» **Exercise details**
Using the records provided below, locate and copy each line that contains the word "масла".
━━━━━ Data for this task ━━━━━
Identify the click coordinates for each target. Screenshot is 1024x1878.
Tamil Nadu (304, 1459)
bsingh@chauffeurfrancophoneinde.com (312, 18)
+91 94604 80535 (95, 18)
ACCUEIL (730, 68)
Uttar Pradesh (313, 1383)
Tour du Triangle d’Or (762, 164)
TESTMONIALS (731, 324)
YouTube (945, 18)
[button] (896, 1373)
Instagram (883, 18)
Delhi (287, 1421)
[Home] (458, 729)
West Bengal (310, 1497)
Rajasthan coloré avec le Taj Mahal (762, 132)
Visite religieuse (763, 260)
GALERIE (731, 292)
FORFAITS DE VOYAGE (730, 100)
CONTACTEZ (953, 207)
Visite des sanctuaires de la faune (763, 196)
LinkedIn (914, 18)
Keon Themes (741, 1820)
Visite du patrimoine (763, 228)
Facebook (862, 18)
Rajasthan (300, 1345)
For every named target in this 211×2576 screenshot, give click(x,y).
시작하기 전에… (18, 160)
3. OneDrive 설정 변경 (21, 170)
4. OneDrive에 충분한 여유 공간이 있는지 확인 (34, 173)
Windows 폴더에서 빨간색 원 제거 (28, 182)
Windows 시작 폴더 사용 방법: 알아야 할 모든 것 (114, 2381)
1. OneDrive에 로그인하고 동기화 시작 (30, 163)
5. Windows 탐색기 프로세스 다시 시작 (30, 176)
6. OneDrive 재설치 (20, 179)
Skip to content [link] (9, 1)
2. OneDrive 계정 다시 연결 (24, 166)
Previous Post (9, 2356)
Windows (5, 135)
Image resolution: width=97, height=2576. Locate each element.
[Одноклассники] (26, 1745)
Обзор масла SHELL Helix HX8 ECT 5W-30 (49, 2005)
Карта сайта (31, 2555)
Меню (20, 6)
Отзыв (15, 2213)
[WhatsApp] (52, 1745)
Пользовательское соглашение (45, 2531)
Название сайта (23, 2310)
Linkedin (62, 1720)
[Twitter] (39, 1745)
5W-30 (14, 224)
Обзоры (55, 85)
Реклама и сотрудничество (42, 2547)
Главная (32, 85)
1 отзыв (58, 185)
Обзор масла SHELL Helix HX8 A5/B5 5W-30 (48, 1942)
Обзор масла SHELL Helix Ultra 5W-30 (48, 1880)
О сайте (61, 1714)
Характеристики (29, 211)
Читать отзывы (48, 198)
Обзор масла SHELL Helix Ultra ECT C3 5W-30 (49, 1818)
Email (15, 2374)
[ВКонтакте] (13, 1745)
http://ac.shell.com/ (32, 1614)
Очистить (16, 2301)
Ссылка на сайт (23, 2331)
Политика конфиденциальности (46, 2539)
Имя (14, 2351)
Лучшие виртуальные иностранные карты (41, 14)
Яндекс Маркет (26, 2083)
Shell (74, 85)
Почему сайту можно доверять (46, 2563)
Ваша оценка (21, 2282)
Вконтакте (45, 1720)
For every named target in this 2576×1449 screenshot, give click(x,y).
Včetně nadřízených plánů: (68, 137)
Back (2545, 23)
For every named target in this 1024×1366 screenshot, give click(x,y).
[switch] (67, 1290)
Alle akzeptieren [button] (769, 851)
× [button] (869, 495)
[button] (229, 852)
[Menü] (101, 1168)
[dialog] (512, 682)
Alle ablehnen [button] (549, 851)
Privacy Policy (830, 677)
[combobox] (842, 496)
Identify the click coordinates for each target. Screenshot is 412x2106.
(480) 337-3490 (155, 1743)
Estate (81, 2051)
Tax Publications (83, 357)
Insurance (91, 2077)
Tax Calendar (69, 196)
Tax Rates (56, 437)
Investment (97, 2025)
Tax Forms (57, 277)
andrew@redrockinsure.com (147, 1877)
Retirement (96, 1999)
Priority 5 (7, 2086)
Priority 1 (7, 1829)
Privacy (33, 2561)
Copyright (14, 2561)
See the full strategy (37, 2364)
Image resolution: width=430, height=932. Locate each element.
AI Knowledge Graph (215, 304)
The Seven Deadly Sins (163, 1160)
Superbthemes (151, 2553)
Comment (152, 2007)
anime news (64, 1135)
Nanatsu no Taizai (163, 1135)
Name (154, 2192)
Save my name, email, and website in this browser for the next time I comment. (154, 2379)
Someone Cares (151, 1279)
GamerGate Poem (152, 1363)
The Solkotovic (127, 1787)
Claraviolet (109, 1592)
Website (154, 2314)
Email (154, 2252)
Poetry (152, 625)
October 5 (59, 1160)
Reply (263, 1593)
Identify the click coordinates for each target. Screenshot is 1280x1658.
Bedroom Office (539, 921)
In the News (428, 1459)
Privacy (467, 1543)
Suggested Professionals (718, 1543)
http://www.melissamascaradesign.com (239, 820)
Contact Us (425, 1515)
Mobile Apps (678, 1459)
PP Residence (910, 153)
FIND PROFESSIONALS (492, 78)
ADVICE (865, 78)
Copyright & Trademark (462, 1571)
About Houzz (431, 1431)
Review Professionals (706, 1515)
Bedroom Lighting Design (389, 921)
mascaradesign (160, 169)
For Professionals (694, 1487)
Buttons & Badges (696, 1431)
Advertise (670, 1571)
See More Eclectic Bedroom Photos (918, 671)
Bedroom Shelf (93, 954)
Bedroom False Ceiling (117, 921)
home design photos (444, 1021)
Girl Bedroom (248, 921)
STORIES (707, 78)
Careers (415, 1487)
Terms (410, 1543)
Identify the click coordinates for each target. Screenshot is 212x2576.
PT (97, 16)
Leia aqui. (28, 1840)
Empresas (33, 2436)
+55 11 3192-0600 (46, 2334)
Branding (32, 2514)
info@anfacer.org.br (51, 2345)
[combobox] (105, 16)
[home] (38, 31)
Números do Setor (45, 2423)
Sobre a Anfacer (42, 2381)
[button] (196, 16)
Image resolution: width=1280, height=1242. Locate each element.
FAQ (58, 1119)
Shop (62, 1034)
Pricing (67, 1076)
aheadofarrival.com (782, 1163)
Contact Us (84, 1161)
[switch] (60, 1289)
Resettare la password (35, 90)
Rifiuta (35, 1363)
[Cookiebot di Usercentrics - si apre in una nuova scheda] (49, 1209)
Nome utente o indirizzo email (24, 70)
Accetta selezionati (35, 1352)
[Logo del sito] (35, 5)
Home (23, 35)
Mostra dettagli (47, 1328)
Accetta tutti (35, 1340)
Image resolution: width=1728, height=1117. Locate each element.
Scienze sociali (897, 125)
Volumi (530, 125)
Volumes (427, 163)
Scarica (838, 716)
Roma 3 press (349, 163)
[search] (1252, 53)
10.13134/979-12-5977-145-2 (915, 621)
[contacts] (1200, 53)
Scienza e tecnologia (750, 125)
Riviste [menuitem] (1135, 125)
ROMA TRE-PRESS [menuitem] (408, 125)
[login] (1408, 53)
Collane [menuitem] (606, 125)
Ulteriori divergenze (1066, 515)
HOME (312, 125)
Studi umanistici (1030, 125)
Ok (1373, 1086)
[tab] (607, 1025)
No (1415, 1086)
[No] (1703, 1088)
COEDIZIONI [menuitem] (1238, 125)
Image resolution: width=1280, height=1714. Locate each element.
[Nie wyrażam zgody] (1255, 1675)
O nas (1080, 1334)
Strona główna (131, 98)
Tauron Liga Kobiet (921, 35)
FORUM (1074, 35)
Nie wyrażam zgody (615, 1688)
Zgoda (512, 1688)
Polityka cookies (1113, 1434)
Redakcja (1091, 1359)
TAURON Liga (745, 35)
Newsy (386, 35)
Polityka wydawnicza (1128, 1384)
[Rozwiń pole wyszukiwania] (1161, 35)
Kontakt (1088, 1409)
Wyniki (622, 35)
━━━━━
» **Result for this exercise**
Обзор масла SHELL Helix HX8 ECT 5W-30 (49, 2005)
Обзор масла SHELL Helix HX8 A5/B5 5W-30 (48, 1942)
Обзор масла SHELL Helix Ultra 5W-30 (48, 1880)
Обзор масла SHELL Helix Ultra ECT C3 5W-30 (49, 1818)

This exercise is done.